MC210によるマイコプラズマの除染
2001. 3. 26.
HSRRB、榑松美治
準備
  • ターゲットの細胞:マイコプラズマ汚染細胞

  • 徐染用試薬:MC210(大日本製薬)50μg/ml溶液 冷暗所保存

  • 細胞培養器具類及び培養用培地:目的の細胞に合ったもの

手順
  1. 目的の細胞に最適な条件で培養を開始する。(注1)

  2. 細胞の継代時に培養用培地にMC210 を 0.5ug/mlの濃度になるように添加する。(注2)

  3. MC210を0.5ug/ml含む培養用培地を使って継代培養を継続し、3週間培養を継続する。

  4. 3週間後、MC210添加培地を無添加培地に変えてさらに培養を継続する。

  5. その後、蛍光染色法又はPCR法を用いてマイコプラズマ検査を行い、陰性になったことを確認する(マイコアラート法も可)。

    陰性となった場合は、ここで細胞を凍結して保存し、一部を継続して培養する。

  6. 継続して培養を実施する部分は、そのまま3ヶ月間(又は30継代)培養を継続して、時々マイコプラズマ検査を実施する。

  7. 3ヶ月めにマイコプラズマが陰性なら、既に凍結した細胞についての除染が完了したとみなす。マイコプラズマ検査のために長期培養した細胞は原則廃棄する。

    (注1)解凍培養の場合は、解凍培養後2日程度置いてからMC210添加培養用培地と交換する。

    (注2)浮遊系の場合は遠心分離により培地を取り除き、新鮮なMC210添加培養用培地と交換する。

    (注3)MC210井戸端会議。

    (注4)井戸端会議の記述では使用濃度が50ug/mlとなっていましたが、50ug/mlというのは溶液で提供される製品の濃度です。使用濃度は 0.5ug/ml と明記されております。訂正してお詫びします。
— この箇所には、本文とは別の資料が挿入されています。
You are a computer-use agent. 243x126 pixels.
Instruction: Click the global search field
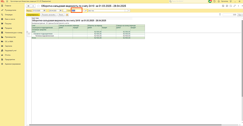click(189, 2)
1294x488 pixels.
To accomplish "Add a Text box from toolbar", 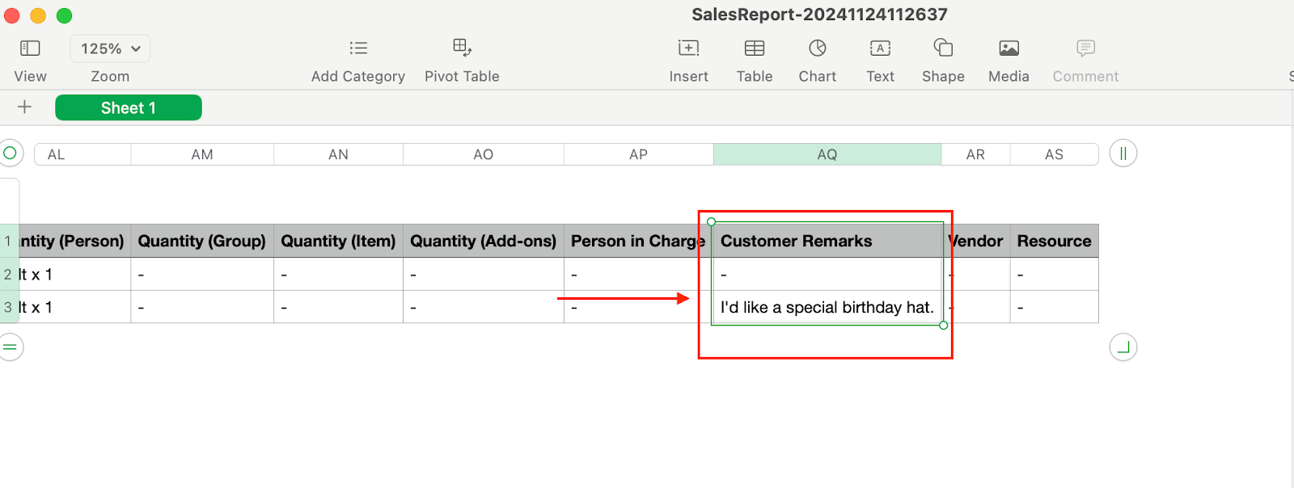I will [x=880, y=48].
    (注5)除去作業の時だけ使用することを厳格に守る必要があります。MC210の基本的なプロトコルでマイコプラズマを除去ができなかった場合でも常時添加しておくということは厳に避けてください。染色体異常が起こったり、耐性菌が出現することも考えられるので大変危険です。この方法で除去できなかった場合は残念でも廃棄処分をするか、もう一つの除去法(MC210とBM cyclinを組み合わせた除去法)を試みます。